Au fond, la liberté ne leur a jamais été contestée, et ils ont toujours été maîtres de faire ce qu’ils jugeaient être le plus favorable à leur intérêt. Il ne faudrait donc pas trop presser ici le sens du mot que l’on emploie et en conclure qu’il s’agit d’un affranchissement. Les artistes opprimés ! qui donc voudrait le croire ? Dans leurs revendications, ils n’entendent point s’immiscer dans l’administration. Ils ne songent aucunement à se substituer à l’état. Ce qu’ils désirent, c’est de voir régler, à certains égards, une situation que la force des choses a rendue confuse. Le mouvement d’opinion qui se produit chez eux et qui se justifie peut paraître artificiel ; mais il est incontestable, et la liberté de l’art est devenue une question. Elle s’est engagée cette année sur un point où elle avait véritablement raison de se poser : à propos du Salon ; et après avoir été examinée attentivement, elle a été résolue, en principe, dans le sens de l’émancipation des artistes. Ils pourront donc à l’avenir, si l’exposition qu’ils dirigent en ce moment réussit, s’ils se constituent en une société durable et si le soin d’organiser les Salons annuels leur est définitivement abandonné, ils pourront, avec toute latitude, diriger les expositions au mieux de leur intérêt et de la liberté.

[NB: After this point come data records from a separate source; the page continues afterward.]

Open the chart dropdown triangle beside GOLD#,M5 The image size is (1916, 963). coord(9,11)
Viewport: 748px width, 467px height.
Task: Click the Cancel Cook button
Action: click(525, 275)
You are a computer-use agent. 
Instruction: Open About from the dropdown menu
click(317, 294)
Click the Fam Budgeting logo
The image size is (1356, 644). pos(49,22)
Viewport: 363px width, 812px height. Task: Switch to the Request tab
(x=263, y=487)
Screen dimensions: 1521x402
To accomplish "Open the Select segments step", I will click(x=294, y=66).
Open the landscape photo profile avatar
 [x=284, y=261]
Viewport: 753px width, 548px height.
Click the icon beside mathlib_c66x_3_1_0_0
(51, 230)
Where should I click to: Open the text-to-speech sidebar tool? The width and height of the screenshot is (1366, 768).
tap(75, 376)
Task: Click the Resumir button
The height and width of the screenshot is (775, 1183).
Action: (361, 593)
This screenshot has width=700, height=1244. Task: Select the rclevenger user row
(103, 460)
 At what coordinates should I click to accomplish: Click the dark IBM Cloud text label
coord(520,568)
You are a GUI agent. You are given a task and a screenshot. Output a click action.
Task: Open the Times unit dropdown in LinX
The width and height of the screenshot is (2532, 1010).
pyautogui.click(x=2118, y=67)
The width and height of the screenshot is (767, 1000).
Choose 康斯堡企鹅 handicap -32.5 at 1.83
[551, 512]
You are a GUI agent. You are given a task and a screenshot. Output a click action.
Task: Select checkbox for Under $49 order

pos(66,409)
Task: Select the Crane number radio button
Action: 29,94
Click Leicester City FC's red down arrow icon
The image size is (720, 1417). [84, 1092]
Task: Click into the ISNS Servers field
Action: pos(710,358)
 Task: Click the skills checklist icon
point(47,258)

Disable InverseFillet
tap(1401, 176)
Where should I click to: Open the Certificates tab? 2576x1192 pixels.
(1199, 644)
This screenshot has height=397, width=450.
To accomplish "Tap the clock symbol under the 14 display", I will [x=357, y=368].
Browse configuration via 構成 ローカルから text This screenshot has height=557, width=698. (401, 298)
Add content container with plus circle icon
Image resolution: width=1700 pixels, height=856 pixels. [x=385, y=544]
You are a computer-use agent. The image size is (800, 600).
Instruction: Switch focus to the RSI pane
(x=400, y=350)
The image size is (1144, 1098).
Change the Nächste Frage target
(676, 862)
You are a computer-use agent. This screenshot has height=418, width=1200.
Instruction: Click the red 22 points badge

Est-ce à dire que l’état qui accepte cette situation ou plutôt qui vient de la définir, veuille abandonner l’art à lui-même ? N’aura-t-il plus rien à voir dans sa haute direction ? Va-t-il abdiquer ? On ne saurait l’admettre. La France ne cessera pas d’être un pays de gouvernement. L’intervention de l’état continuera à s’exercer d’une manière légitime et nécessaire. N’a-t-il pas le devoir de répandre dans le pays tout entier la notion du beau ? Il le reconnaît d’une manière générale en introduisant l’enseignement du dessin dans toutes ses écoles. Mais il a, au développement des arts, un intérêt particulier. Prenant la suite d’une longue tradition et tenant compte des manifestations séculaires du génie national, il considère que toutes les fois qu’il élève un édifice, qu’il fait exécuter un tableau ou une statue, il laisse un témoignage, il inscrit une date dans nos annales. Pour construire des monumens et pour les décorer, pour reproduire les faits qu’il entend consacrer par le pinceau ou par le ciseau, il a besoin d’ ! architectes, de peintres, de sculpteurs. Ces artistes, il veut qu’ils soient formés à la pratique la plus élevée de leur art, afin que leurs œuvres soient à la hauteur des sujets qu’il leur propose et dignes du passé. Il a une école spéciale pour les préparer à cette tâche, et il a des récompenses pour exciter leur émulation.